1

I am using Python2.7 to write Set Data Struction. But I got confused to when using Dict.get. Here is my code:

#!/usr/bin/env python
# -*- coding:UTF-8
__author__ = 'shenshijun'


class Node(object):
    def __init__(self, key, weight):
        """Constructor for """
        self.key = key
        self.weight = weight

    def __cmp__(self, other):
        return cmp(self.key, other.key)

    def __str__(self):
        return "".join(['Node(key=', str(self.key), ',weight=', str(self.weight), ")"])


__dict = {}
a1 = Node('A', 1)
a2 = Node('A', 2)
__dict[a1] = a1
print a1 == a2
print(__dict.get(a2))

the output of this code is the following:

True None

So I guess that Python use is operator to compare the keys when searching. Can someone one find the truth?

The Python I used:

2.7.5 (default, Mar  9 2014, 22:15:05) 
[GCC 4.2.1 Compatible Apple LLVM 5.0 (clang-500.0.68)]

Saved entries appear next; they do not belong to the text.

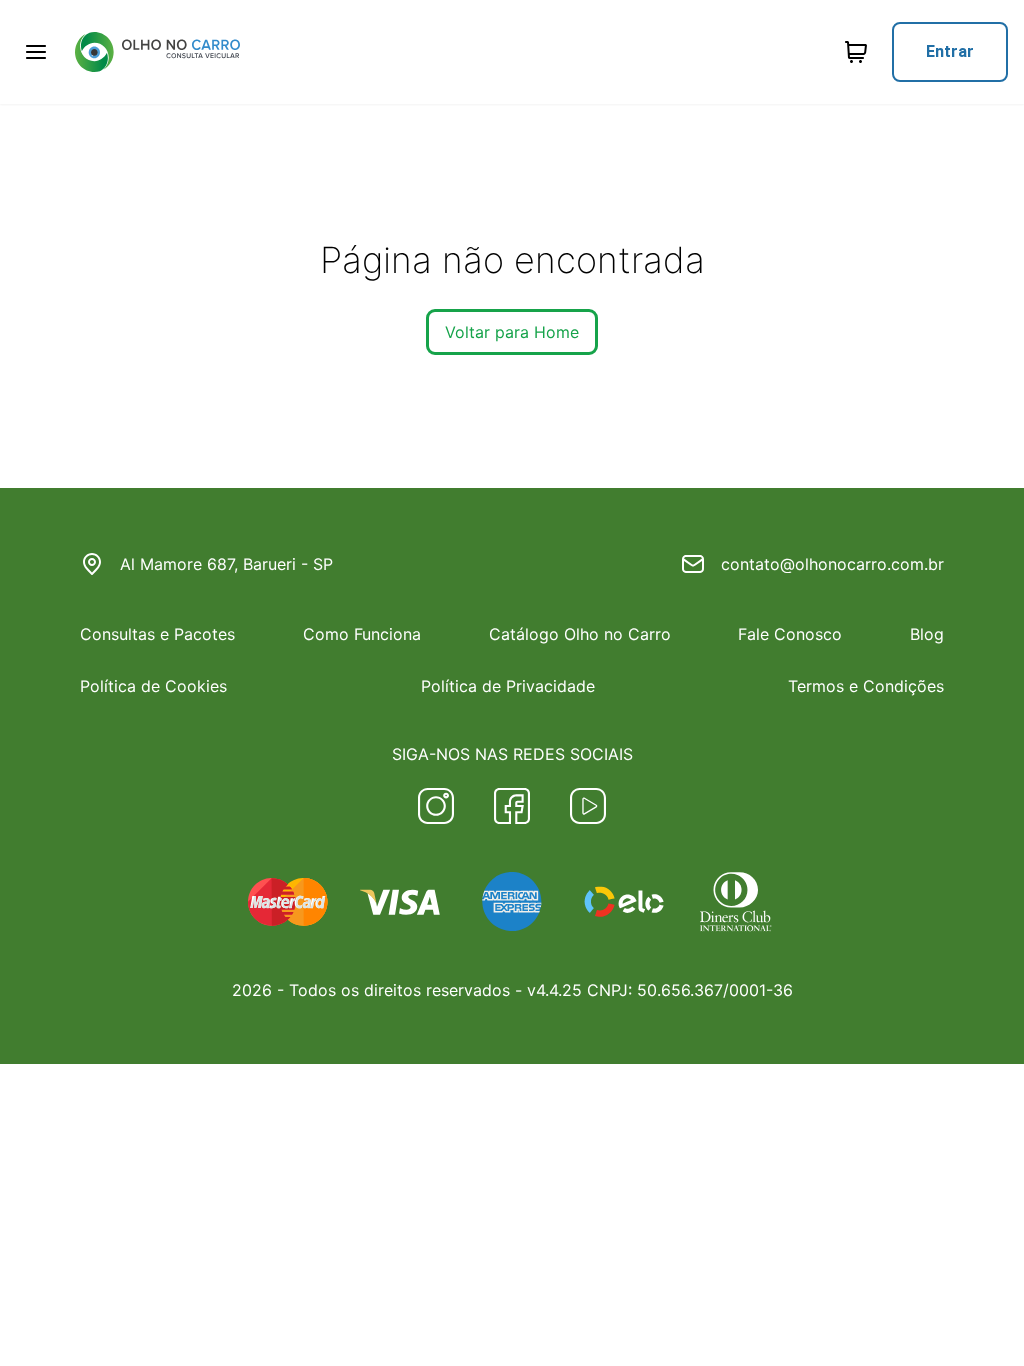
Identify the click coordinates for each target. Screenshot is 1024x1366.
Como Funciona (362, 634)
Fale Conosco (790, 634)
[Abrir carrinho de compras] (856, 52)
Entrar (950, 51)
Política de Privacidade (508, 686)
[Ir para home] (157, 52)
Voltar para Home (512, 332)
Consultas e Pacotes (157, 634)
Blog (927, 634)
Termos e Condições (866, 686)
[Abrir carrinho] (36, 52)
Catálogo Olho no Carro (580, 634)
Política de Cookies (153, 686)
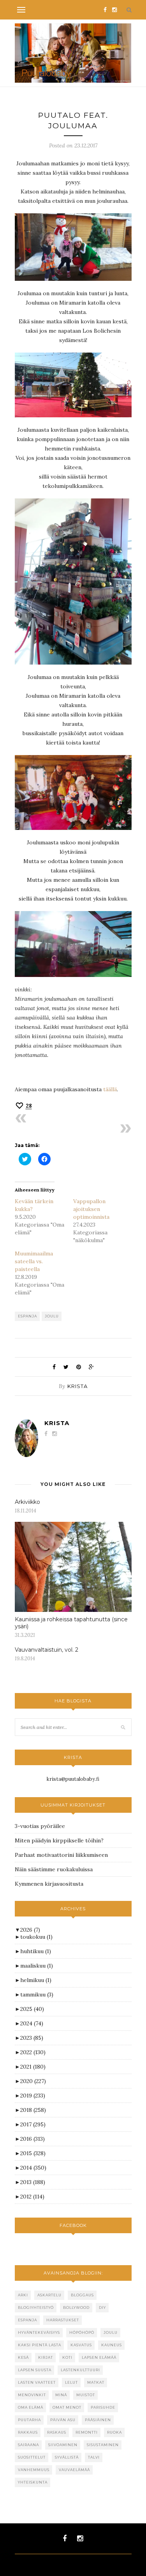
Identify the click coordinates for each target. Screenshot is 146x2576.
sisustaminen (103, 2445)
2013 (32, 2182)
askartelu (49, 2295)
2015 (33, 2153)
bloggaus (82, 2295)
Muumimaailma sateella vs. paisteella (34, 1261)
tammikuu (36, 1994)
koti (67, 2357)
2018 (33, 2109)
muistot (85, 2395)
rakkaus (28, 2432)
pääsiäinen (98, 2420)
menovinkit (32, 2395)
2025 (32, 2008)
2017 (33, 2124)
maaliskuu (36, 1965)
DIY (102, 2307)
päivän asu (63, 2420)
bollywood (76, 2307)
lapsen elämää (99, 2357)
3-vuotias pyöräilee (40, 1826)
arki (23, 2295)
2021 (33, 2066)
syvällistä (67, 2457)
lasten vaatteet (37, 2382)
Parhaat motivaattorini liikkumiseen (61, 1854)
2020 (33, 2081)
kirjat (45, 2357)
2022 (33, 2052)
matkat (95, 2382)
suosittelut (32, 2457)
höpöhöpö (81, 2332)
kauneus (111, 2345)
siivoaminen (62, 2445)
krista (77, 1386)
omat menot (67, 2407)
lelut (71, 2382)
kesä (23, 2357)
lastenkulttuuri (80, 2370)
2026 (30, 1929)
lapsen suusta (34, 2370)
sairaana (28, 2445)
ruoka (114, 2432)
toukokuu (36, 1936)
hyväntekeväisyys (39, 2332)
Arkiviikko (27, 1501)
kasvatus (81, 2345)
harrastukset (62, 2320)
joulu (52, 1316)
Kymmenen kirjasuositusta (49, 1883)
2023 (31, 2037)
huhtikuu (35, 1951)
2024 (31, 2023)
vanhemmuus (33, 2470)
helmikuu (35, 1980)
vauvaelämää (74, 2470)
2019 (32, 2095)
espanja (27, 1316)
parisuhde (103, 2407)
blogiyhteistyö (36, 2307)
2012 (32, 2196)
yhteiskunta (32, 2482)
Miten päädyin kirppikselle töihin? (59, 1840)
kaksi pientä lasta (39, 2345)
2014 (33, 2167)
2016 (32, 2138)
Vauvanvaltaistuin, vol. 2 (46, 1649)
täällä (110, 1089)
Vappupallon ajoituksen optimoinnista (91, 1209)
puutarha (29, 2420)
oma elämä (30, 2407)
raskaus (56, 2432)
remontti (87, 2432)
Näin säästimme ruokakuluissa (54, 1869)
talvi (94, 2457)
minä (61, 2395)
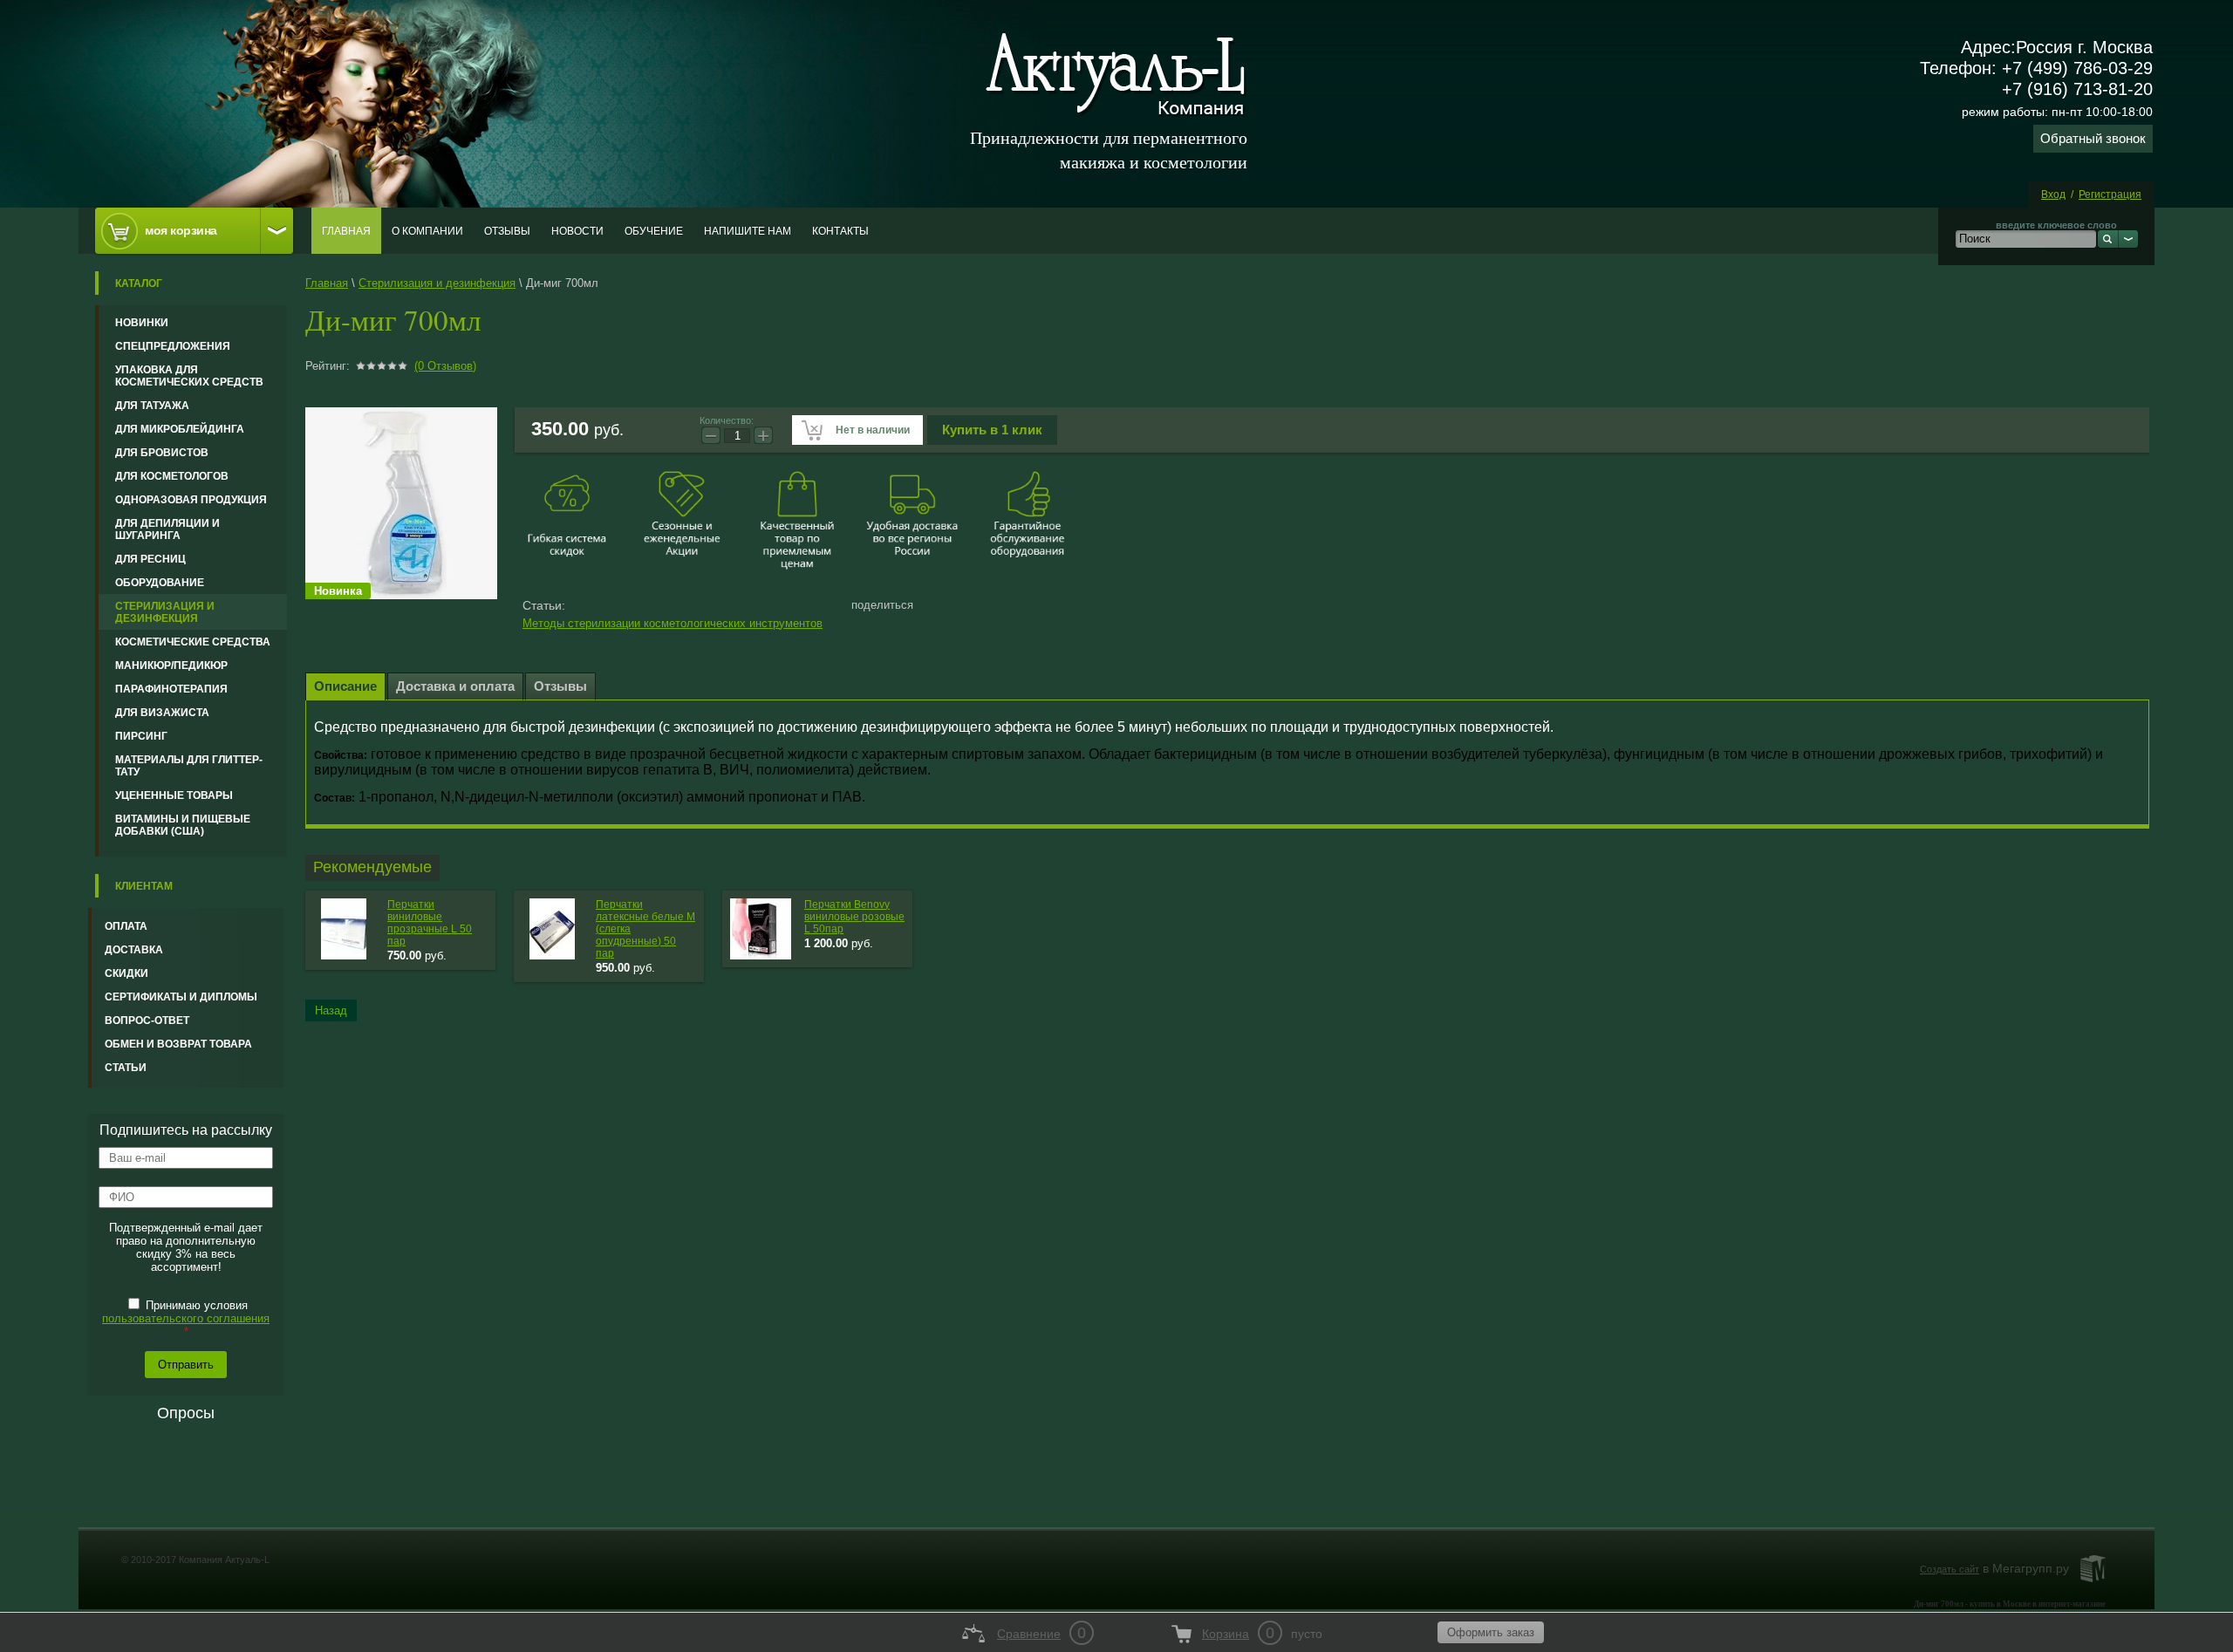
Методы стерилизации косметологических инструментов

I have just solve my problem, but any suggestions about how to implements __hash__ in this situation?

ssj
  • 1,737
  • 2
  • 16
  • 28
  • 2
    Not 100% sure, but `dict` is a hash map, so it uses the hash code for storing the items into "buckets", and since you do not implement `__hash__`, it uses the default hashcode, i.e. the memory address. And since the hashed do not match, there's no reason to check for equality. – tobias_k Dec 19 '14 at 14:54
  • 2
    dicts use `__hash__`, `==` uses `__eq__` – acushner Dec 19 '14 at 14:55

2 Answers2

2

you have an equality on a1 and a2, but they are not the same object, indeed the reference has changed, so then

print a1 is a2  # False
print(__dict.get(a1)) # Node(key=A,weight=1)
print(__dict.get(a2)) # None

a1 is not the same object as a2, the key to a1 references the node, but not a2.

EDIT

As @tobias_k says, you can override the __hash__ function to do a different way to store hash references instead the memory address, for example :

class Node(object):
    def __init__(self, key, weight):
        """Constructor for """
        self.key = key
        self.weight = weight

    def __cmp__(self, other):
        return cmp(self.key, other.key)

    def __str__(self):
        return "".join(['Node(key=', str(self.key), ',weight=', str(self.weight), ")"])

    def __hash__(self):
        return ord(self.key)

__dict = {}
a1 = Node('A', 1)
a2 = Node('A', 2)
__dict[a1] = a1
print a1 == a2 # True
print a1 is a2 # False 
print(__dict.get(a1)) # Node(key=A,weight=1)
print(__dict.get(a2)) # Node(key=A,weight=1)
markcial
  • 9,041
  • 4
  • 31
  • 41
  • the `ord` function used in your version of `__hash__` is nowhere to find in Python builtins. Where did you get it? – ssj Dec 19 '14 at 15:06
  • "you can override the `__hash__` function to do a different way to store hash references" I think this is an understatement. This is not a different, but _the right_ way to use a hashmap. Also, whenever you implement `__eq__` or `__cmp__` you _should_ also implement `__hash__` or all sorts of strange things will happen -- as in OP's question. – tobias_k Dec 19 '14 at 15:14
  • I am sorry, maybe it is because english is not my native language. But I am not very sure if i got this point right, i can't see anything wrong about my sentence, or perhaps were you doing some kind of precission i am missing, if it is so, then thanks :) – markcial Dec 19 '14 at 15:22
2

When you look up a key in a dictionary, it does not right away test for equality. At first, it checks the hash code, to determine the "bucket" where the item should be if it were in the dictionary, and only then it checks for equality.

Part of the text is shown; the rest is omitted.